Tem tudo a ver com o assunto vícios, meu Deus, sou mesmo muito CARETA, eheheheh



Pacto de Silêncio
A imprensa não para de trazer à tona o resultado de pesquisas médicas que cada vez mais evidencia como é danoso o hábito de fumar(vide abaixo o editorial da Folha de São Paulo sob o título "Efeitos do Tabaco"). O que é estranho é o pacto de silêncio aos malefícios do hábito de ingerir bebidas alcoólicas. Isto por que os males do alcoolismo são até mais evidentes que o do tabagismo que se manifesta em prazos muito mais longos . Agora, por exemplo, vem à tona o resultado de uma pesquisa que revela os danos do tabagismo sobre a capacidade cognitiva do cérebro. Mas os danos ao cérebro provocados pelo alcoolismo são muito mais cedo manifestados e muito mais evidentes que os danos provocados pelo tabagismo.

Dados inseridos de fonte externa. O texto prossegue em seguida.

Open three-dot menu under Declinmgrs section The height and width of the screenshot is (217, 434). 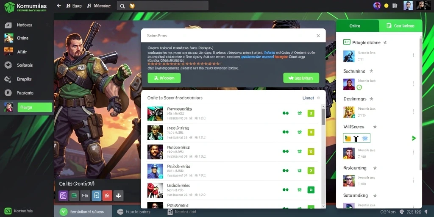point(413,111)
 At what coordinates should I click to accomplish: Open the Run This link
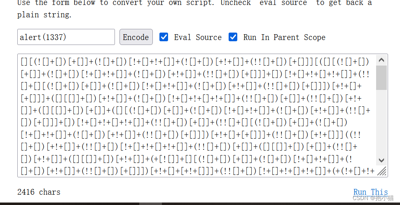tap(370, 192)
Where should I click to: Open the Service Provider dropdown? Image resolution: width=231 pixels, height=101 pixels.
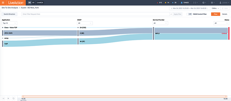160,23
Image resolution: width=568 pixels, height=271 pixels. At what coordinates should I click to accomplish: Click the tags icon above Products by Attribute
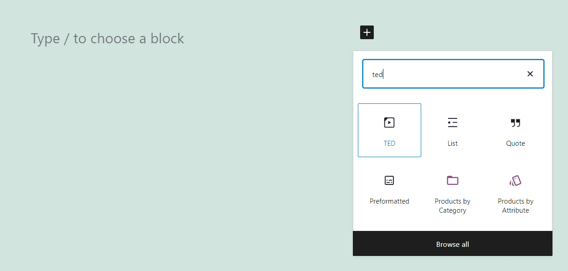tap(515, 180)
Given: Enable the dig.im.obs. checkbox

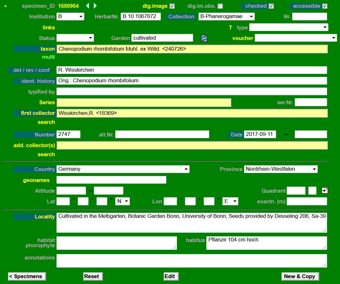Looking at the screenshot, I should tap(220, 6).
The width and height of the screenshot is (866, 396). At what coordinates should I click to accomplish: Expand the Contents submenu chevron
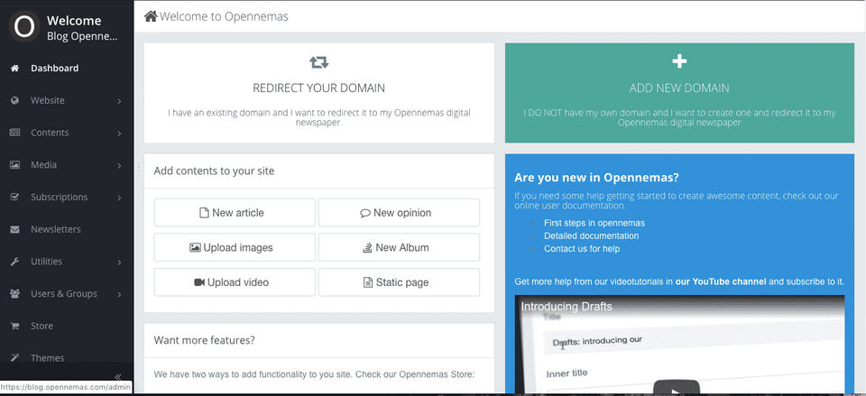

Assim, é de se desconfiar que o pacto da mídia com as indústrias de bebidas alcoólicas fazem obscurecer a doença social que é o alcoolismo que desgraça vidas, inutiliza para as atividades laborais, destrói famílias, reduz a capacidade de raciocínio e desabilita para a cognição. Só há uma forma de se justificar esta indiferença em relação aos males do alcoolismo que é a dinheirama das indústrias de bebidas alcoólicas gasta em publicidade. Neste ano estima-se que as verbas de publicidade destas indústrias, especialmente as cervejarias, atinjam R$ 600 milhões. Aí o pacto não seria mais para o silêncio . Mas para a omissão culposa, corrupta, sem compromisso com os interesses superiores com o povo brasileiro e com a nação.
Didymo Borges

FolhaOnLine - 27.Mar.04
EFEITOS DO TABACO
É difícil encontrar no mundo, hoje, alguém que ignore que o hábito de fumar faz mal à saúde. Os prejuízos são mais evidentes para os sistemas respiratório e cardiovascular, embora o uso de tabaco já tenha sido relacionado a vários tipos de câncer, não apenas o de pulmão.
A novidade é que cientistas demonstraram que o fumo também está correlacionado ao declínio cerebral. O estudo, publicado na revista "Neurology", foi feito com 9.209 pessoas na Dinamarca, na França, na Holanda e no Reino Unido, pelo grupo de pesquisa Eurodem (Ação Conjunta da Comunidade Européia para a Epidemiologia da Demência).
Os pesquisadores aplicaram questionários para avaliar o estado mental a homens e mulheres com mais de 65 anos e concluíram que, entre os que nunca fumaram, o declínio das atividades cognitivas se dava a uma taxa de 0,03 ponto percentual por ano. Entre os fumantes, o índice foi de 0,16 e, entre ex-fumantes, 0,06.
Uma possível explicação para o fenômeno está no fato de que o uso crônico do tabaco provoca aterosclerose e eleva a pressão arterial, aumentando assim o risco de acidentes vasculares (derrames) e de lesões a pequenas áreas do tecido cerebral.
O interessante desse estudo é que ele contradiz pesquisas anteriores sugestivas de que a nicotina teria um efeito protetor para o cérebro, particularmente contra o mal de Alzheimer. Mas, como observou Amanda Sandford, porta-voz da ASH (Ação sobre o Fumo e Saúde), "é mais provável que a inalação constante de uma substância venenosa tenha efeitos negativos do que positivos". Uma hipótese para o "efeito protetor" é a de que os fumantes morrem antes de atingir a idade em que o mal de Alzheimer se torna mais freqüente.
Embora amplo, o trabalho ainda precisa ser corroborado por outros estudos antes que se possa incluir a demência como uma das moléstias provocadas pelo hábito de fumar.